LAWS(GJH)-2003-1-21

BOARD OPINION Vs. HATHISING MFG COMPANY LIMITED

Decided On January 15, 2003
BOARD OPINION Appellant
V/S
HATHISING MANUFACTURING COMPANY LIMITED Respondents

JUDGEMENT

(1.) The Board for Industrial and Financial Reconstruction, after having conducted an enquiry under sec. 16 of the Sick Industrial Companies (Special Provisions) Act, 1985, in accordance with the procedure laid down therein, has recorded an opinion under sec. 20(1) of the said Act on 8.3.99 in Case No. 180/87 that it is just and equitable that M/s. Hathising Manufacturing Company Ltd. should be wound up and the said opinion was forwarded to this Court for taking further action under the law. Based on this opinion, Company Petition No. 106 of 1999 was registered and placed before this Court for taking further action in the matter. On 15.6.99, a statement was made before this Curt by the ld. advocate appearing for the respondent-company that the appeal has been preferred before the AAIFR against the Board's opinion and an application for stay was also moved and on that ground, time was prayed for and same was granted by this Court.

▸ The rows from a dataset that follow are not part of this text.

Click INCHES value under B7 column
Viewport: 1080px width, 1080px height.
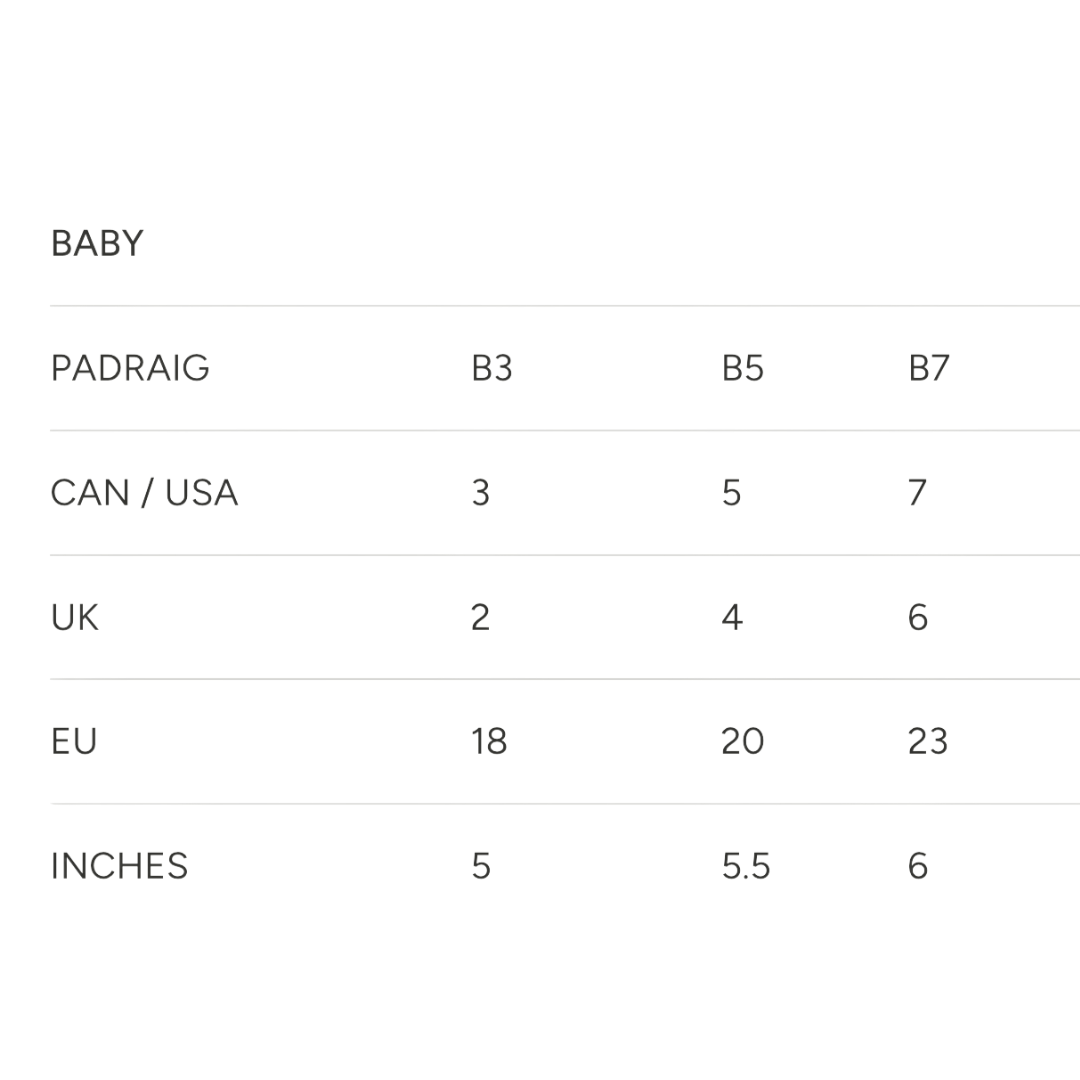pyautogui.click(x=918, y=866)
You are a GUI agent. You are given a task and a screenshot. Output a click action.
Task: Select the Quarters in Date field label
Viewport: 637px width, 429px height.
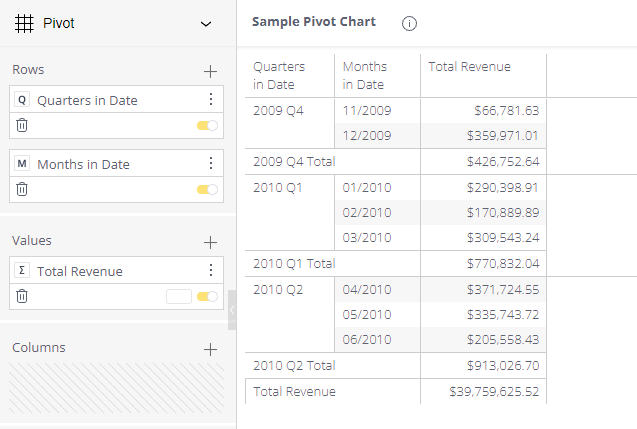pyautogui.click(x=87, y=101)
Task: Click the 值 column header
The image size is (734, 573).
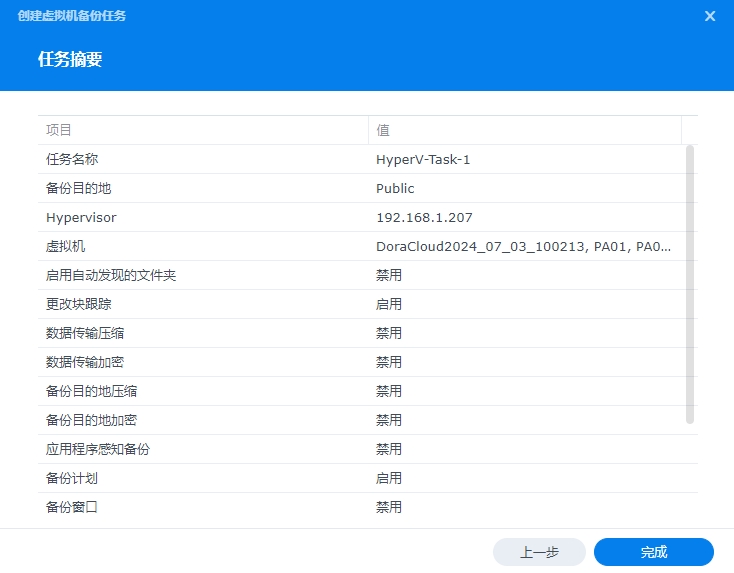Action: click(383, 130)
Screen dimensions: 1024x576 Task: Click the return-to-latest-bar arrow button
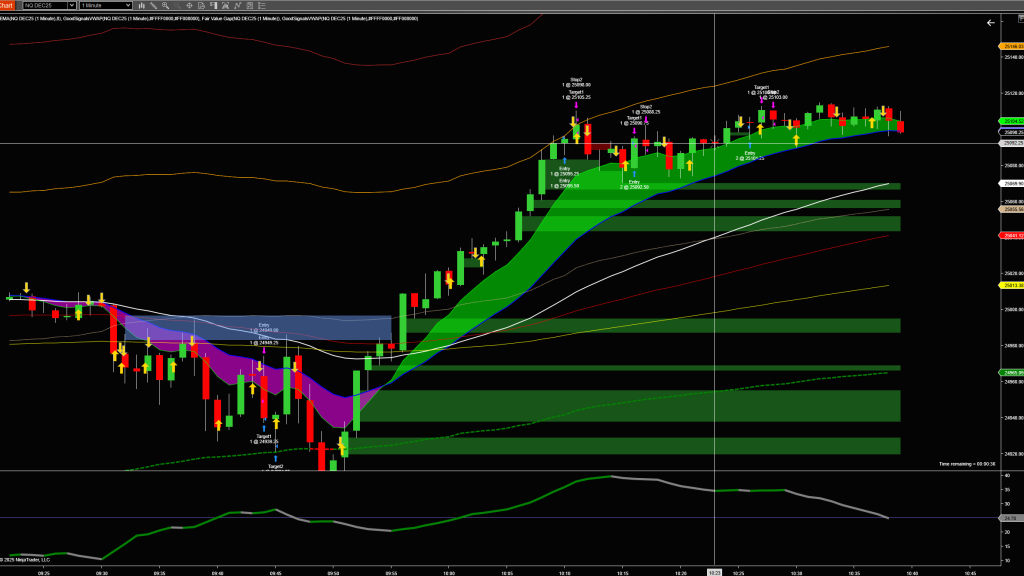click(x=990, y=22)
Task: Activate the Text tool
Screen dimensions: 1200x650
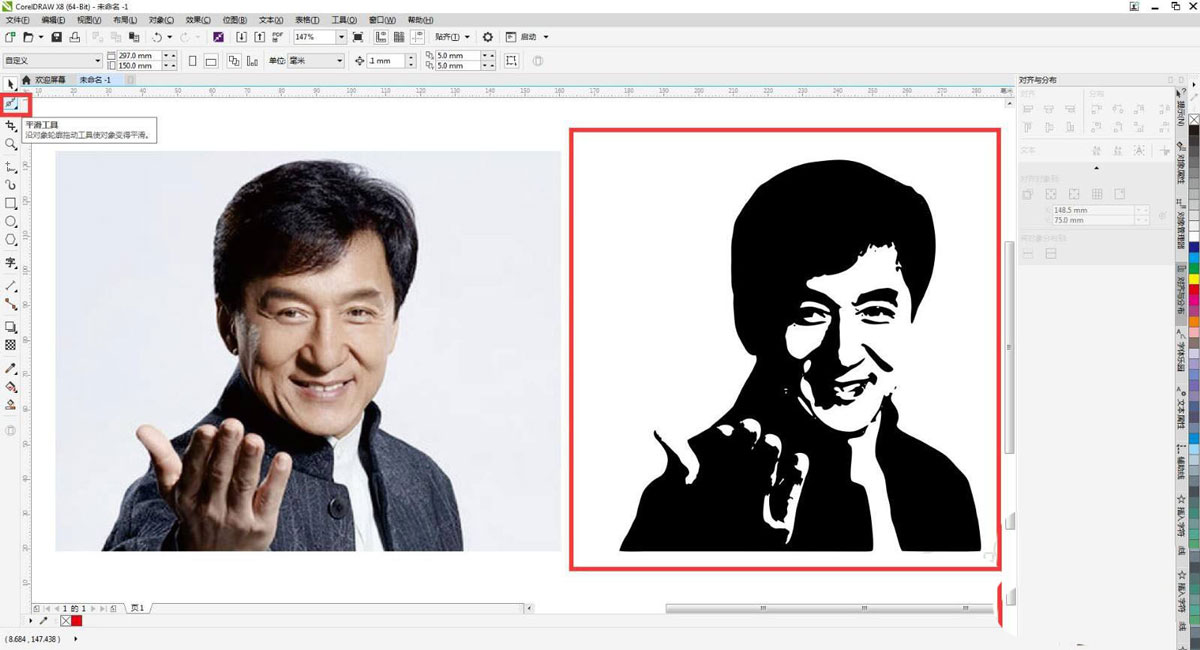Action: point(11,263)
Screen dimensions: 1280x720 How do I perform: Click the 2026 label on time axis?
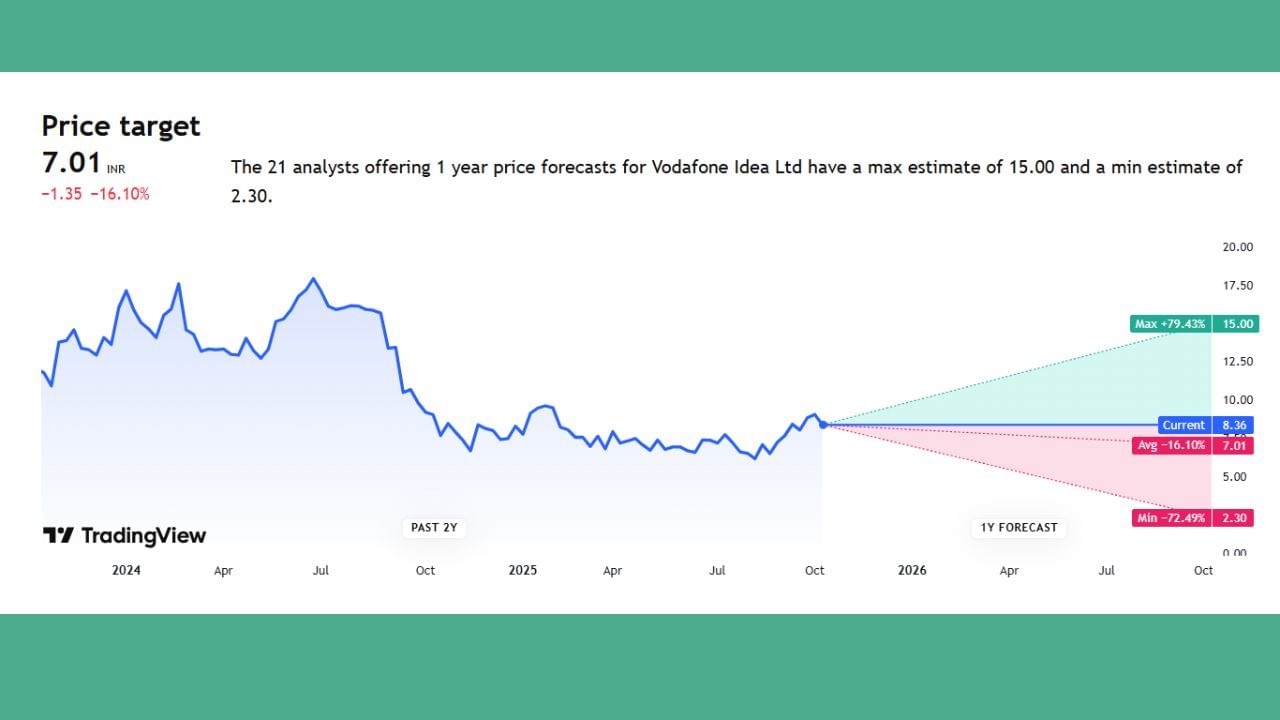pyautogui.click(x=912, y=570)
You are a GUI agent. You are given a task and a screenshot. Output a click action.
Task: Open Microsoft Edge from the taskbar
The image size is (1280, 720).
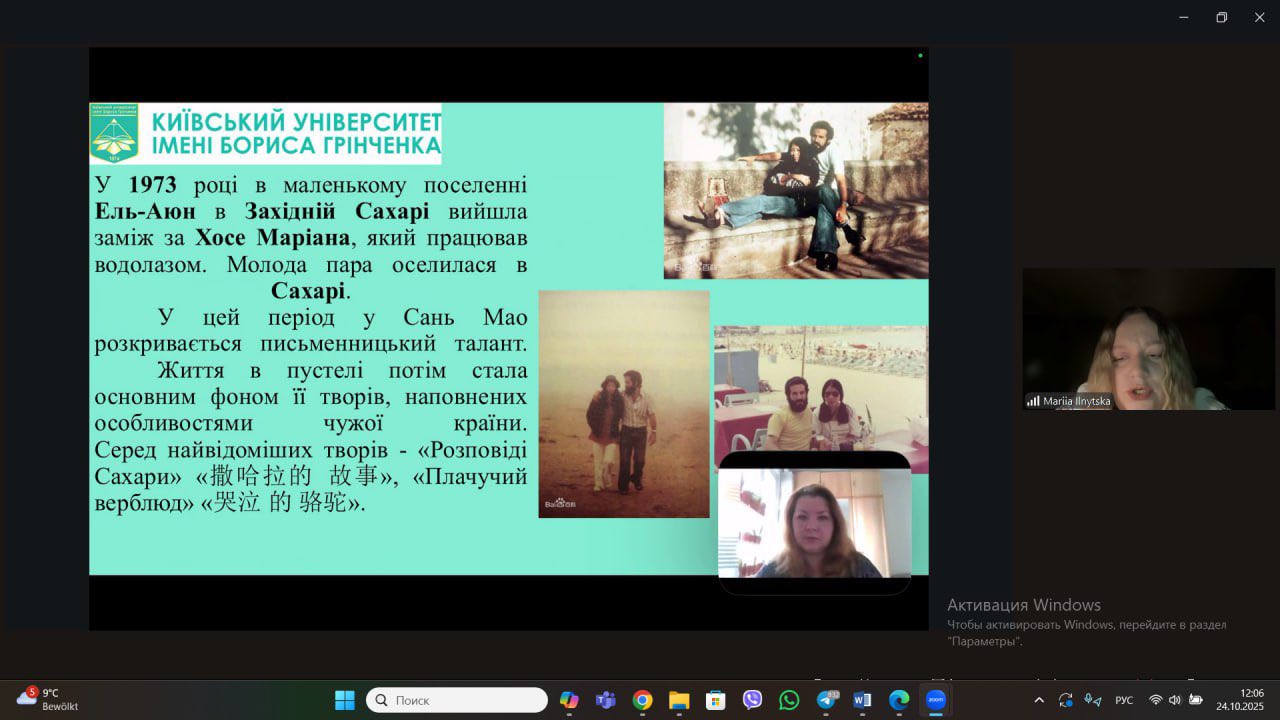point(899,700)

(2.) While expressing its opinion, the Board has observed that the accumulated losses, as seen from the audited accounts for 1997-98, have further increased by Rs. 141.25 lakhs and that no viable or credible proposal had emerged till date despite further opportunities given to all concerned. The Board has further observed that the promoters were neither serious nor resourceful enough to revive the company which had been before the Board for about 12 years. A package for revival in terms of Section 17(2) of the Act and the subsequent scheme sanctioned by the Board under Section 18(4) of the Act could not also revive the company. As there was no rehabilitation proposal with means of finance fully tied up, for consideration of the Board despite ample opportunities having been given to all concerned, the Bench confirmed its prima-facie opinion that the sick industrial company - M/s. Hathising Manufacturing Co. Ltd. was not likely to make its net worth exceed its accumulated losses within a reasonable time while meeting all its financial obligations, and that the company as a result thereof was not likely to become viable in future and that it was just, equitable and in public interest that it should be wound up under sec. 20(1) of the Act.

(3.) The appeal preferred by the petitioner company against this Board's opinion before the appellate authority was dismissed by an order dated 1.11.1999. While dismissing the appeal, the appellate authority have observed that though the principal dues of the IDBI & IIBI are about Rs. 3.60 crores, the total outstanding dues (inclusive of interest etc.) of the financial institutions, SBI & Govt. of Gujarat amount to Rs. 19 crores. The appellate authority have further observed that even if it is assumed that the development of shopping complex will generate a profit of Rs. 5 crores over a period of five years, this would not be sufficient even to defray the interest on the outstanding dues over the said period. The appellate authority have not seen any possibility of enabling company to fulfil its financial obligations. It was further observed that the petitioner's case has been with BIFR for about 12 years and during this period, the dues of the financial institutions have increased considerably. Repeated opportunities given by BIFR did not lead to any workable and successful scheme for the rehabilitations of the petitioner-company. The package of reliefs and concessions approved by the secured creditors prior to 1988 failed to rehabilitate the petitioner company. The scheme sanctioned by BIFR on 24.6.1996 also failed to revive the company. The advertisement given by the Board did not yield any positive development in the form of rehabilitation by change in management. The petitioner-company was too heavily indebted and the proposal presented before the appellate authority by the company did not give any hope of enabling the company to meet its financial obligations. In this view of the matter, the appellate authority have not seen any reason for interference in the order passed by the BIFR and the appeal was dismissed.